The Junior ISA was introduced in 2011 and has quietly become one of the UK's most powerful long-term wrappers. The £9,000 annual limit (HMRC, 2025/26) - combined with 18+ years of compounding - has produced some surprisingly large pots.
Key takeaways
- Junior ISA annual subscription is £9,000 for 2025/26 (HMRC).
- JISAs are accessible by the child at 18.
- Funds inside grow free of UK income tax and CGT.
- Long horizons amplify the compounding effect.
- Junior SIPPs offer an even longer wrapper but lock until pension age.
How the maths works
£9,000 per year for 18 years at a hypothetical 7% real return compounds well into six figures. Actual returns vary.
What investors typically hold
Many JISAs hold global tracker funds.
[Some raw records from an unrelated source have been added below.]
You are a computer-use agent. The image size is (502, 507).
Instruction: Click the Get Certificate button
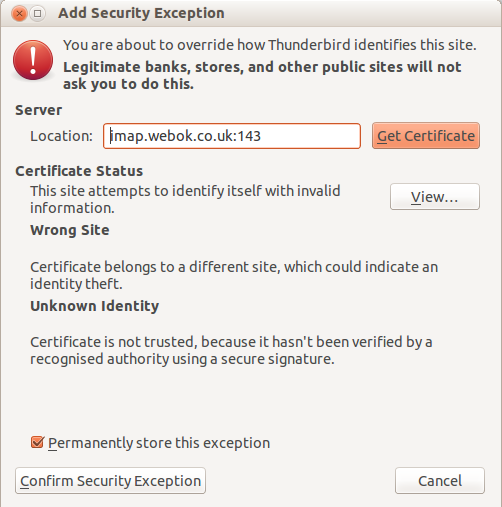point(426,136)
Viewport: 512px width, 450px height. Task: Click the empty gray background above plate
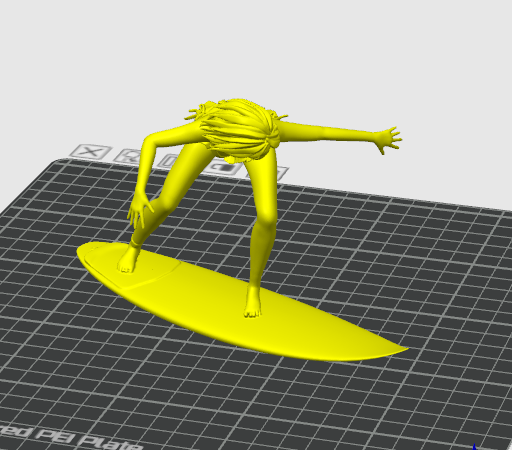[x=256, y=50]
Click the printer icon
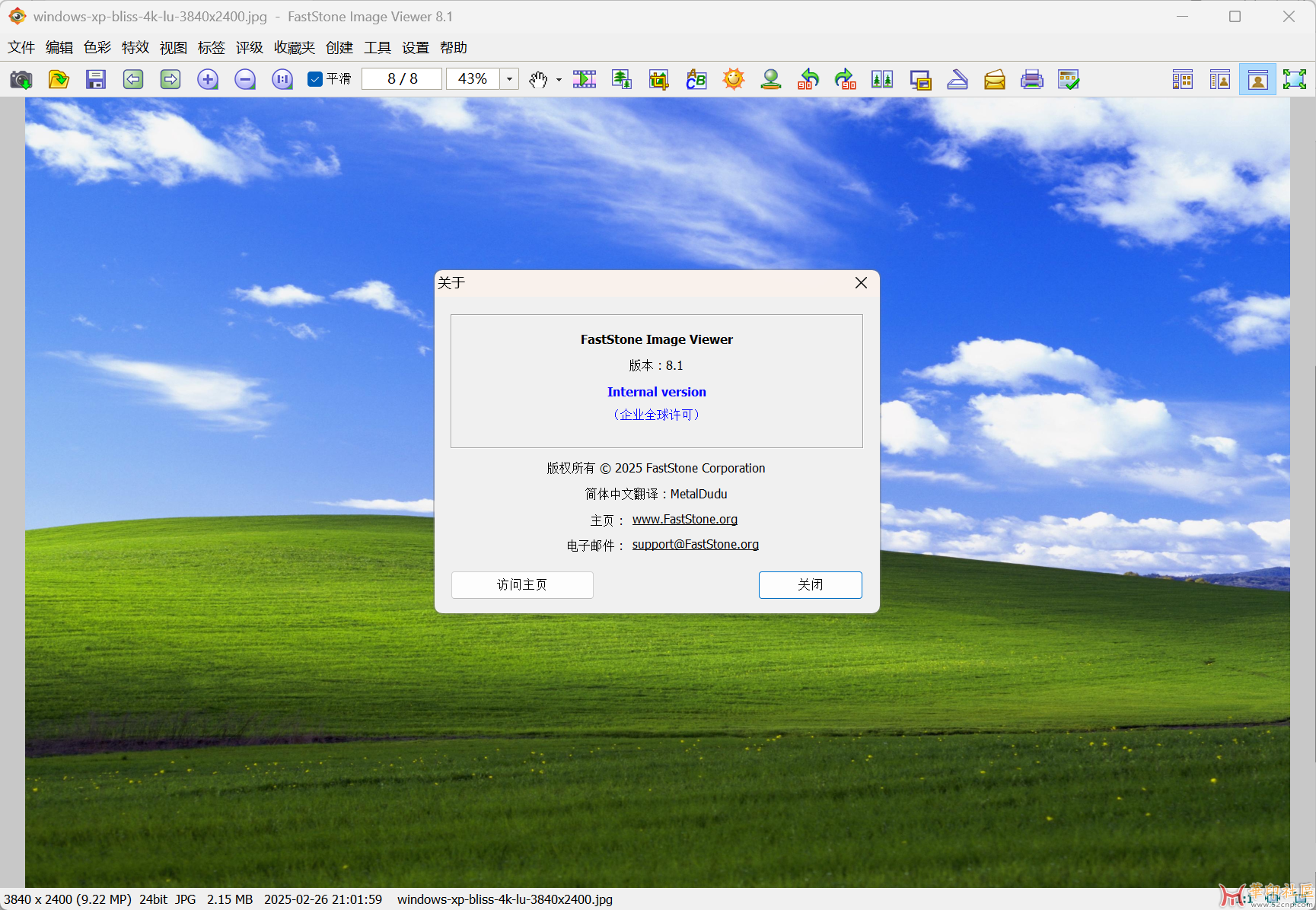 click(1031, 79)
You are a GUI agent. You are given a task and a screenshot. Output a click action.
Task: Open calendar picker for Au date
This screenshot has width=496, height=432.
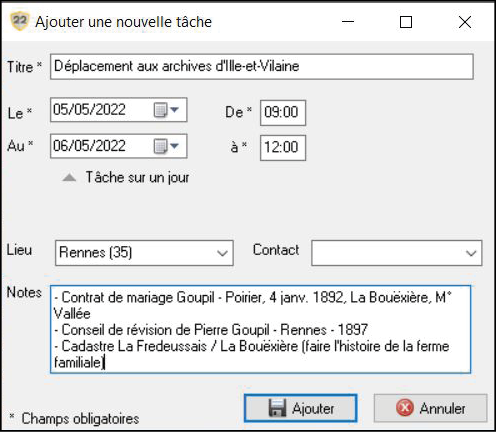click(x=166, y=146)
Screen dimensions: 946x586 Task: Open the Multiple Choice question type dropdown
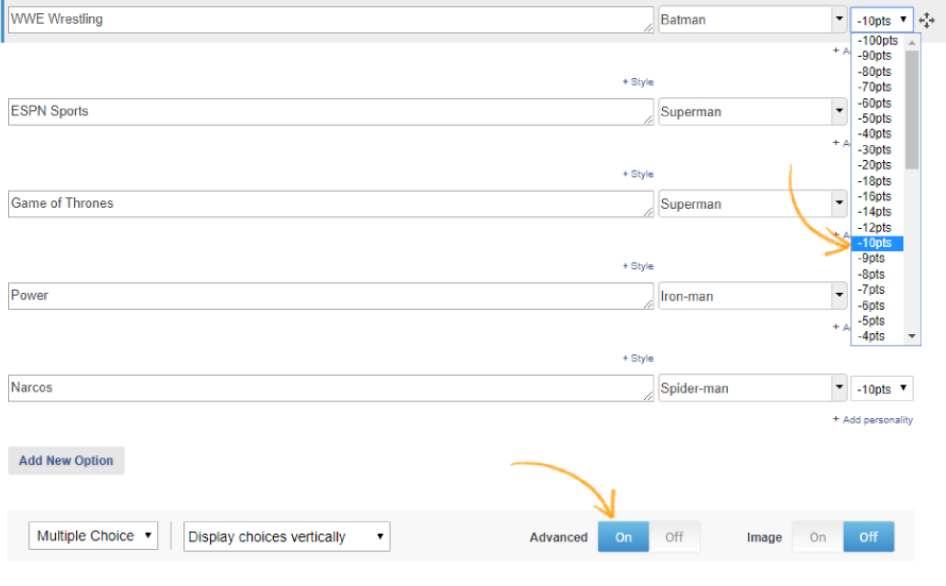93,536
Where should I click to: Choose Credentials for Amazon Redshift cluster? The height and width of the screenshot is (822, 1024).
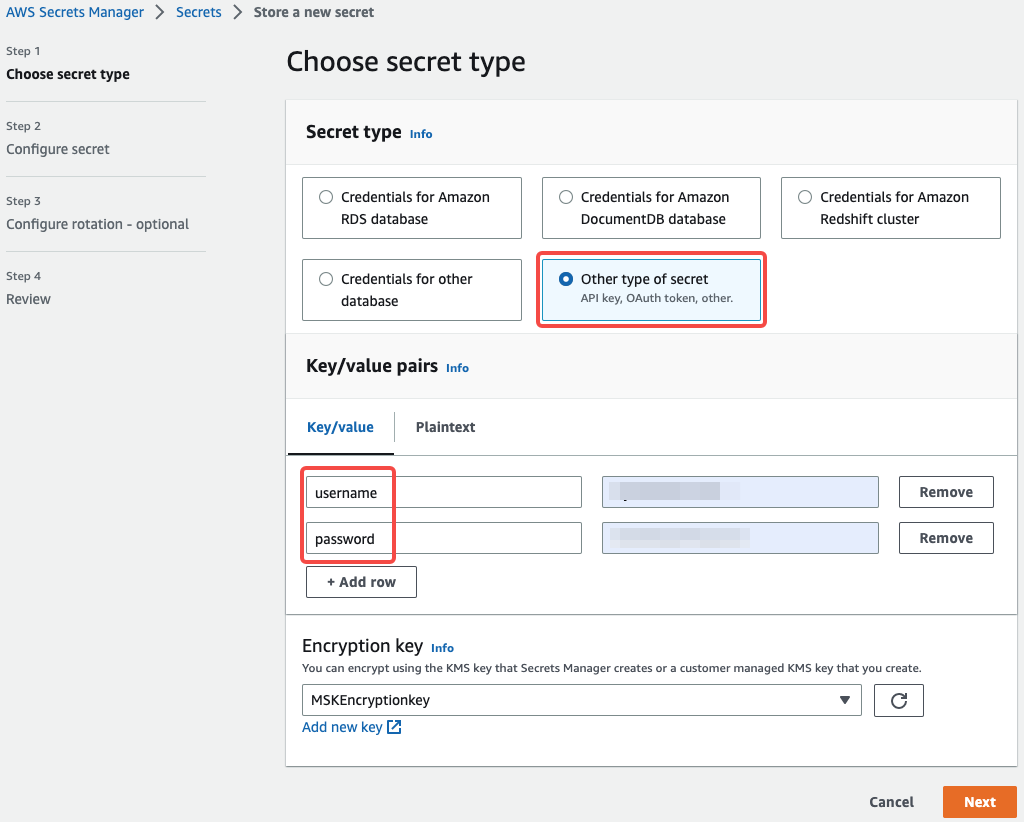tap(805, 197)
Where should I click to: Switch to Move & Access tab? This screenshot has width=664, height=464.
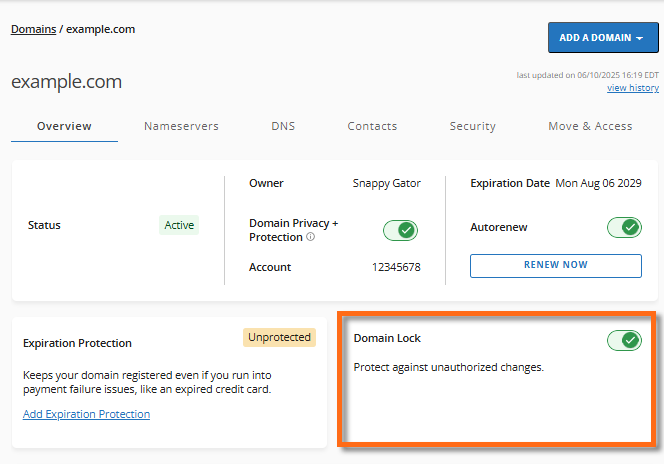(x=590, y=127)
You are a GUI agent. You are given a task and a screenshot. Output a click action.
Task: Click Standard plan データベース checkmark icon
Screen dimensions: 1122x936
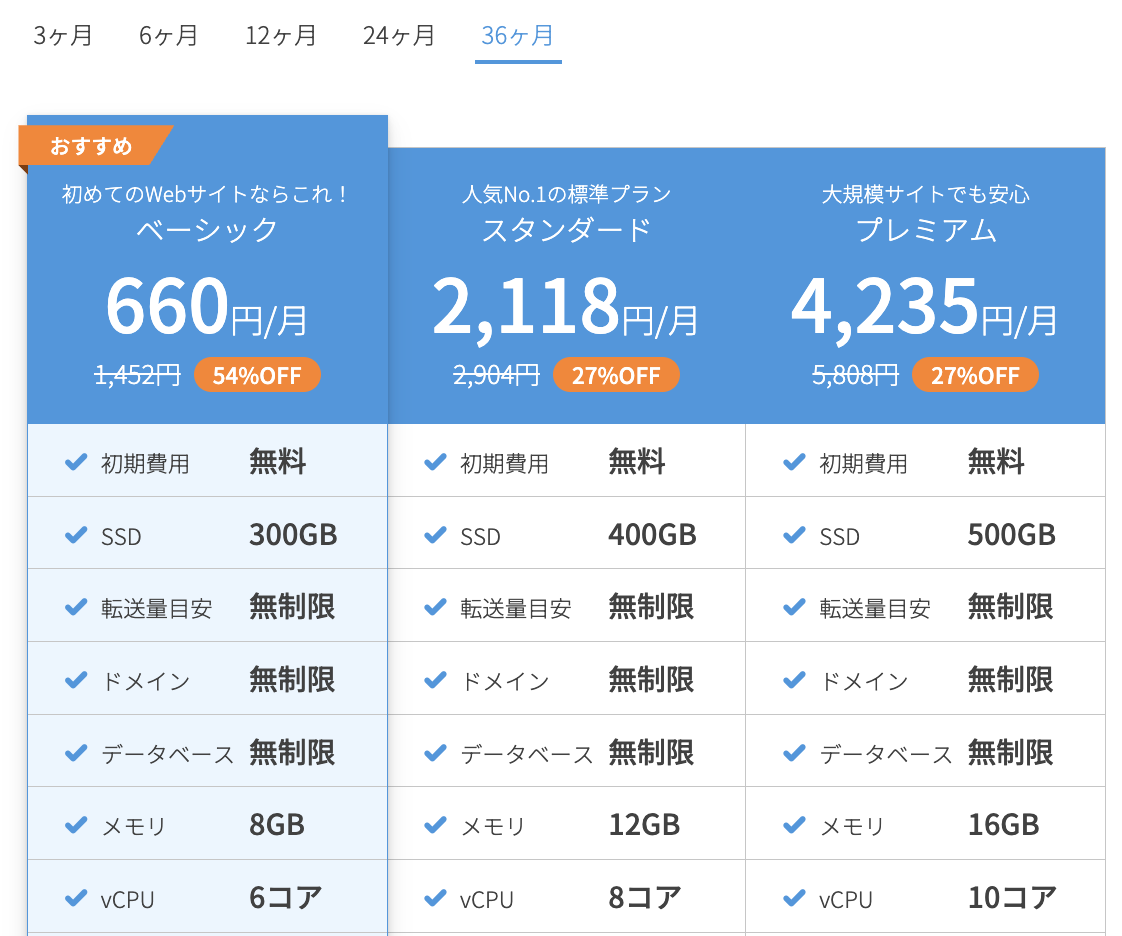[x=435, y=753]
Single-stock JISAs are higher risk and not suited for most families.
When the child takes control
At 18 the account converts to an adult ISA. Parents can guide but not legally restrict use after that date.
What this means for UK investors
A fully-funded JISA can build a meaningful pot by adulthood. Even partial funding from grandparents or relatives can transform a child's financial start.
Risks to watch
- Children may withdraw at 18 for non-Investment uses.
- Concentration in single themes or funds.
- High fees compounding for 18+ years.
- Future rule changes to JISA limits or access age.